ЗАДАНИЯ:
- a) Ответьте на вопросы по тексту о поисках Атмана:
(i) Из какой упанишады приведен отрывок?
(ii) Кто выступил среди асуров?
(iii) Сколько лет Индра и Вирочана прожили в учениках у Праджапати?
- b) Продолжите текст о поисках Атмана, начав сразу после его последнего предложения.

ТЕКСТ:
***

А потому, Ананда, будьте сами себе источником света, будьте сами себе убежищем. Не ищите убежища вовне. Держитесь Истины, как источника света, держитесь Истины, как убежища. Не ищите убежища в других, а только в себе. И те, Ананда, кто или сейчас, или после смерти моей будут сами себе источником света, не будут искать убежища вовне, но будут держаться Истины, как источника света, будут держаться Истины, как убежища, не будут искать убежища в других, а только в себе, – те достигнут Вершин. Но они должны всем сердцем стремиться к этому учению.
Далее следует отрывок из Чхандогья-упанишады. Истина, которую иллюстрирует этот миф, заключается в том, что концепций спасения столько же, сколько степеней духовного знания, и что форма освобождения (или рабства), достигнутая любой отдельной душой, зависит от того, насколько эта душа решается развеять свое, в сущности, добровольное невежество.
«Атман, который лишен зла, свободен от старости, от смерти, от печали, от голода, от жажды, чье желание – истина, чья воля – истина, – того Атмана надо искать, надо стремиться познать. Тот достигает и всех миров, и исполнения всех желаний, кто находит и познает этого Атмана – так сказал Праджапати.
Боги и асуры – и те, и другие – услышали это. И они сказали: «Что же! Давайте искать того Атмана, найдя которого достигают и всех миров, и исполнения всех желаний». И вот Индра выступил среди богов, Вирочана – среди асуров. Не зная друг о друге, они приблизились к Праджапати с топливом в руках.
Тридцать два года они жили у него в учениках. И Праджапати сказал им: «С каким желанием жили вы здесь?» Они сказали: «“Атман, который лишен зла, свободен от старости, от смерти, от печали, от голода, от жажды, чье желание – истина, чья воля – истина, – того Атмана надо искать, надо стремиться познать. Тот достигает и всех миров, и исполнения всех желаний, кто находит и познает этого Атмана” – так наставляют слова почтенного. Стремясь к этому Атману, мы жили здесь».

***

ДАННЫЕ:
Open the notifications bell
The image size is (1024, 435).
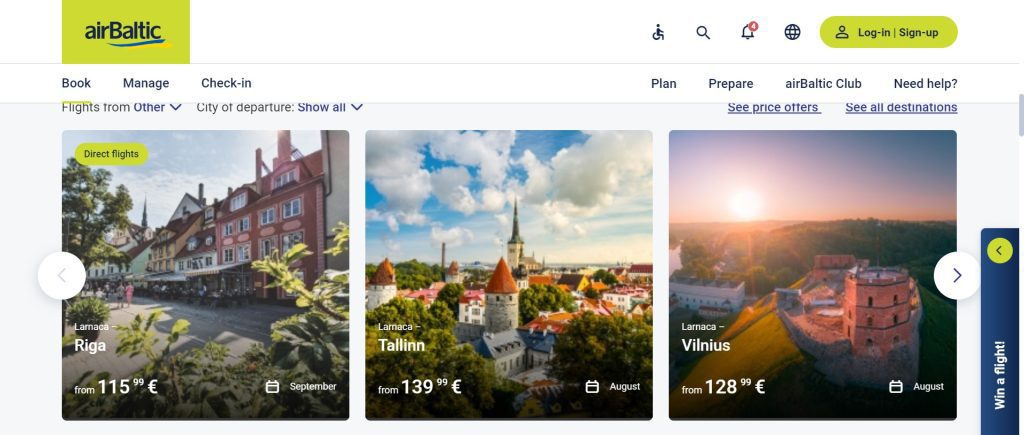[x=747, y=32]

***

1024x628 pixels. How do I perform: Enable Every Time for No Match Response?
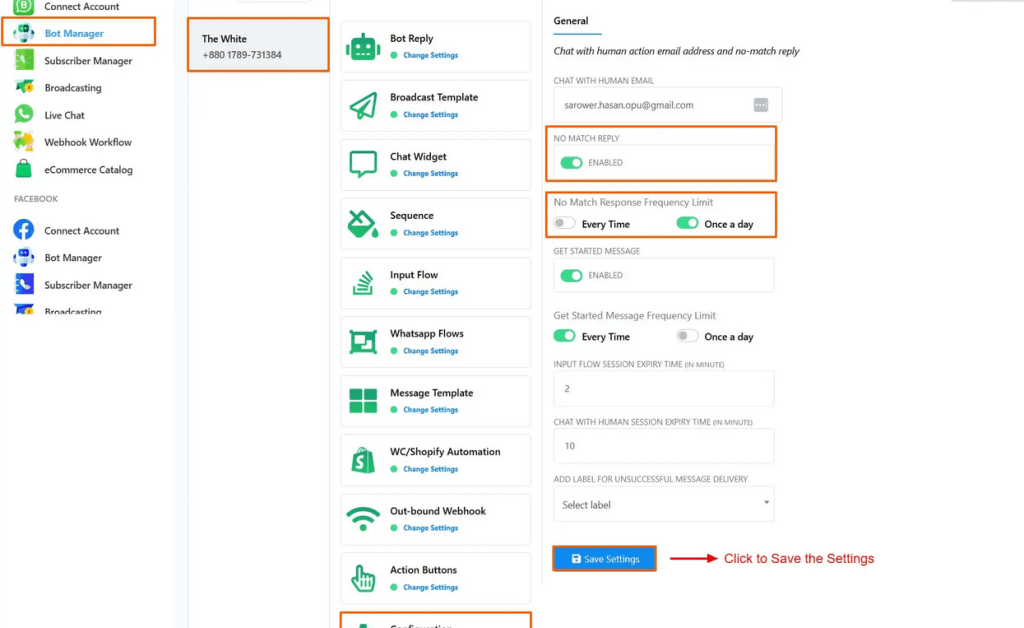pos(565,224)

***

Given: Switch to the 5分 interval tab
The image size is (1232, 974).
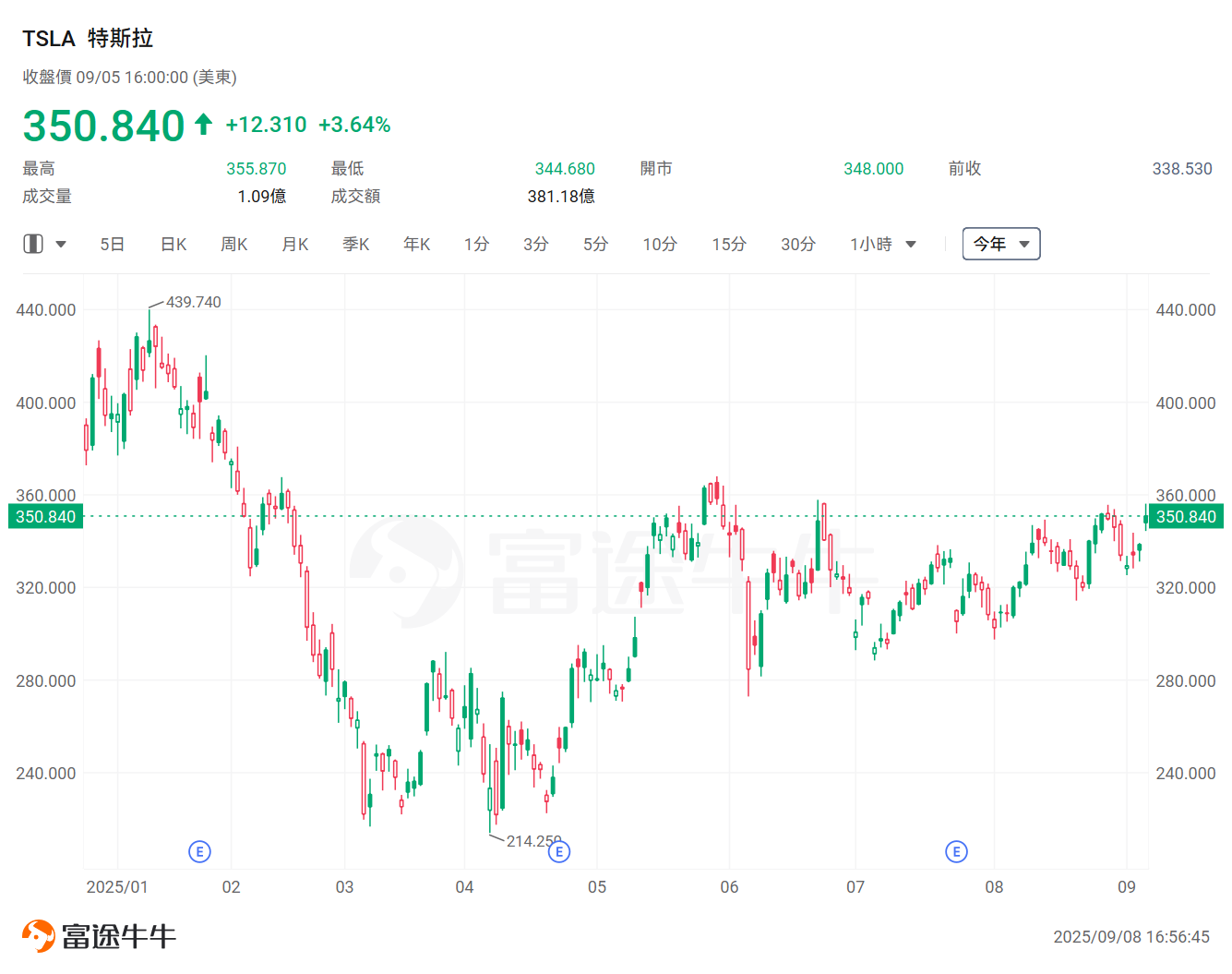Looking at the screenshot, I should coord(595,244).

***

ОТВЕТЫ:
- a)
(i) Из Чхандогья-упанишады.
(ii) Вирочана.
(iii) Тридцать два года.

- b)
Праджапати сказал им: «Тот пуруша, который виден в глазу, – это Атман». И он сказал: «Это бессмертный, бесстрашный, это Брахман». – «А тот, который виден в воде и в зеркале, – кто он такой, почтенный?» – «Он и виден во всем этом, – сказал Праджапати. – Посмотрите на себя в сосуд с водой и скажите мне о том, чего вы не обнаружите в себе». Они посмотрели в сосуд с водой. Праджапати сказал им: «Что вы видите?» Они сказали: «Мы целиком видим, почтенный, собственное отображение – от волос до ногтей».
Праджапати сказал им: «Разукрасьте себя получше, наденьте прекрасные одежды, нарядитесь и поглядите в сосуд с водой». Они разукрасились, надели прекрасные одежды, нарядились и поглядели в сосуд с водой. Праджапати сказал им: «Что вы видите?»
Они сказали: «Какие мы есть, почтенный, – разукрашенные, одетые в прекрасные одежды, наряженные, – таковы и эти наши подобия: разукрашенные, одетые в прекрасные одежды, наряженные». «Это Атман, – сказал он, – это бессмертный, бесстрашный, это Брахман». И они удалились с успокоенным сердцем.
И, глядя им вслед, Праджапати сказал: «Они ушли, не постигнув и не найдя Атмана. Те, которые будут следовать этому учению, боги то или асуры, погибнут». И вот Вирочана с успокоенным сердцем пришел к асурам. Он передал им это учение: «Лишь тело следует здесь почитать, о теле следует заботиться. Почитающий здесь тело, заботящийся о теле достигает обоих миров – и этого, и того».
Поэтому и по сей день о человеке, не подающем милостыни, неверующем, не совершающем жертвоприношений, говорят: «Увы, он – асура!», ибо это учение асуров. Тело умершего они покрывают тем, что получили в милостыню, – одеждой, украшениями, ибо думают, что таким образом приобретут тот мир.
Индра же, не дойдя до богов, усмотрел в этом скрытую опасность и подумал: «Ведь подобно тому, как этот Атман разукрашен, когда тело разукрашено; прекрасно одет, когда оно прекрасно одето; наряжен, когда оно наряжено, – точно так же он слеп, когда оно слепо; хром, когда оно хромает; изувечен, когда оно изувечено. Он гибнет вслед за гибелью этого тела. Я не вижу в этом добра».
И он снова пришел к Праджапати с топливом в руках. Праджапати сказал ему: «Магхават! Ведь с успокоенным сердцем ты удалился вместе с Вирочаной! Для чего же ты снова пришел?» Тот сказал: «Почтенный! Ведь подобно тому, как этот Атман разукрашен, когда тело разукрашено; прекрасно одет, когда оно прекрасно одето; наряжен, когда оно наряжено, – точно так же он слеп, когда оно слепо; хром, когда оно хромает; изувечен, когда оно изувечено. Он гибнет вслед за гибелью этого тела. Я не вижу в этом добра».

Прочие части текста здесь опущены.